Most of these are second-hand bikes that he has modified to suit his six-feet frame and personal preferences. He keeps his 30 bikes in different cities so he can ride them wherever he stays.
Female fans
Despite the macho reputation of the Royal Enfield, it has its share of female acolytes. Twinke Kapdi, a 26-year-old from Bangalore who runs a travel website, bought a red Thunderbird in August.
“Being a travel enthusiast and traveller, I love the flexibility that a bike offers. I simply fell in love with the Thunderbird cruiser, ” said Kapdi.
Urvashi Patole from Pune has been biking since she turned 14, when her father allowed her to experiment with “smaller” bikes until she graduated to a Standard 350, which she sold in 2009 to buy a Machismo.
Patole, now 24, is also the founder of All India Women Biking Association, or ‘Bikerni’ (which means a female biker). The Bikerni group was mentioned in the Limca Book of Records for covering Khardung La, in the Ladakh region, on Royal Enfield Classic 500s.
Patole has been a test rider for Mahindra Motorcycles, and is a corporate communications executive with auto ancillaries maker Bosch India Ltd. She is currently on medical leave, recovering from a near-fatal accident in June, which happened when she was riding on the ghats in Coorg.
“One of the male riders was trying to overtake us. It was a steep curve and I slammed my brakes in an attempt to save us both from falling off the road. Since we were travelling at around 50kmph, we fell down,” she said. “My helmet did save me from a fatal accident, but my doctor has advised me not to ride till I fully recover from the damage my brain suffered.”
Patole suffered a concussion, memory loss and has trouble interpreting sensory signals such as light and sound. “Lights or noise disturbs me. So I have to recover fully before I ride a bike,” she said.
Having survived its transplant to another continent and established its cult presence there, Enfield is consolidating its success, starting with improving its “after-market strategy”, according to Lal of Eicher Motors.
Royal Enfield has 11 brand stores, 180 dealers in major cities and towns, and at least 100 authorized service centres. The company also exports the motorcycles to 31 countries, including the US, Japan, the United Arab Emirates, Korea, Bahrain, the UK, France, Germany and Argentina through 25 importers and over 200 dealers across the globe.
“Royal Enfield has undertaken to expand its current capacity owing to the growing demand of its motorcycles worldwide,” said Lal.
A proposed Royal Enfield plant, spread over 50 acres, is slated for completion by the first quarter of 2013, he said. Once completed, the plant would increase Royal Enfield’s capacity to 150,000 units a year. “We hope to clear all backlog in the next 6-12 months,” said Lal.
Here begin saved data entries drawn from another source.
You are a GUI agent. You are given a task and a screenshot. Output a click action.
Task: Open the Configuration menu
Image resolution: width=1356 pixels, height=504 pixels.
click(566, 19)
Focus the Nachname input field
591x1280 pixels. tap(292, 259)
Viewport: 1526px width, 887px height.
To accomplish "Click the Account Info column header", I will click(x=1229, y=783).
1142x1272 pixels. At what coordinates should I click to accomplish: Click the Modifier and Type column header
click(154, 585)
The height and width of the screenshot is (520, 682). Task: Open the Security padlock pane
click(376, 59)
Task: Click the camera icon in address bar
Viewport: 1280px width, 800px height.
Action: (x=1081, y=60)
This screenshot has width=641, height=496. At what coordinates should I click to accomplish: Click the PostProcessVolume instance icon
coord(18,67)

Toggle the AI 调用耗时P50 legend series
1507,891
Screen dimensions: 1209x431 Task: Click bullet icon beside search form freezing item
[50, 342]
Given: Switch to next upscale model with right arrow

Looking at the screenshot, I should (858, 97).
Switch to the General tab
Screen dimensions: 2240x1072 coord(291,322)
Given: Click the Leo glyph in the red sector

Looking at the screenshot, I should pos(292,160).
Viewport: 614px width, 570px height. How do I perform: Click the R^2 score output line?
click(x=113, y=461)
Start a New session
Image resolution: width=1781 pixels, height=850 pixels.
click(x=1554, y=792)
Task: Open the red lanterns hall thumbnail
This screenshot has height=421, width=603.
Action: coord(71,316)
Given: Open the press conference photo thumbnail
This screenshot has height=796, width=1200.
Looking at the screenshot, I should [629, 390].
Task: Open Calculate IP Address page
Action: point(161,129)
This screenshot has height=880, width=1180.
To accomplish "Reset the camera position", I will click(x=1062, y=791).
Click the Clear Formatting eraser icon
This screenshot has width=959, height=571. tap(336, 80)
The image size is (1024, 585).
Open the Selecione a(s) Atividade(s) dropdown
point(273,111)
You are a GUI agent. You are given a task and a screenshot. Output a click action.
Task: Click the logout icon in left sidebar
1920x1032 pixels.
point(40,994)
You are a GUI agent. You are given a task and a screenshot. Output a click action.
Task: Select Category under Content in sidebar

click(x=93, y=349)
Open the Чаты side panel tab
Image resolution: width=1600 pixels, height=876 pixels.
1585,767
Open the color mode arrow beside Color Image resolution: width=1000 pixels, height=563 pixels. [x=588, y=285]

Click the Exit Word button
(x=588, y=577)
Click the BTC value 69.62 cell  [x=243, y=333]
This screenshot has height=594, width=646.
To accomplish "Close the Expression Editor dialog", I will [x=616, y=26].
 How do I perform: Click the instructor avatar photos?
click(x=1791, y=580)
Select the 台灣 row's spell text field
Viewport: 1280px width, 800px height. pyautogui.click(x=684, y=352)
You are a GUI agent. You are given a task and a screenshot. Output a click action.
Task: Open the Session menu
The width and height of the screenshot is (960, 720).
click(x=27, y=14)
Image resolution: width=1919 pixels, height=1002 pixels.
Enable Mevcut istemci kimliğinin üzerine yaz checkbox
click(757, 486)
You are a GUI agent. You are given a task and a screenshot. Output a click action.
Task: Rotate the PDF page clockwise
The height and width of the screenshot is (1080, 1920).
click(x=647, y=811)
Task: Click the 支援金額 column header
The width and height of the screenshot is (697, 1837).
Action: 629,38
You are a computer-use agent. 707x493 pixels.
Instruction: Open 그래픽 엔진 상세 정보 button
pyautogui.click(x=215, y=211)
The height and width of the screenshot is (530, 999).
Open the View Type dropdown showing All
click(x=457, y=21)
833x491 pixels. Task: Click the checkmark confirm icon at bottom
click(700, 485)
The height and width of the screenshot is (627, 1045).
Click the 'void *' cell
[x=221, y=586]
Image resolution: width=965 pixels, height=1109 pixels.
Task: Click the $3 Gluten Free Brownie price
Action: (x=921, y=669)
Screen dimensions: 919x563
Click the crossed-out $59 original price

In the coming years, said Lal, “we will keep on creating a different style of motorcycling.” He acknowledged that some of the Enfield riders would upgrade to superbikes “but for others, we do not want to be the biggest and fastest. Bikers with big cruisers (like Harley Davidson and the like) will not find it easy to ride up to the Himalayas. It’s here that the Royal Enfield makes a lot of sense.”
Owners like Kashyap will keep adding bikes to their collection. “I want to have 31 bikes by the end of 2012—one each for every day of the month,” he said. “I hope to own 365 bikes for the same reason.”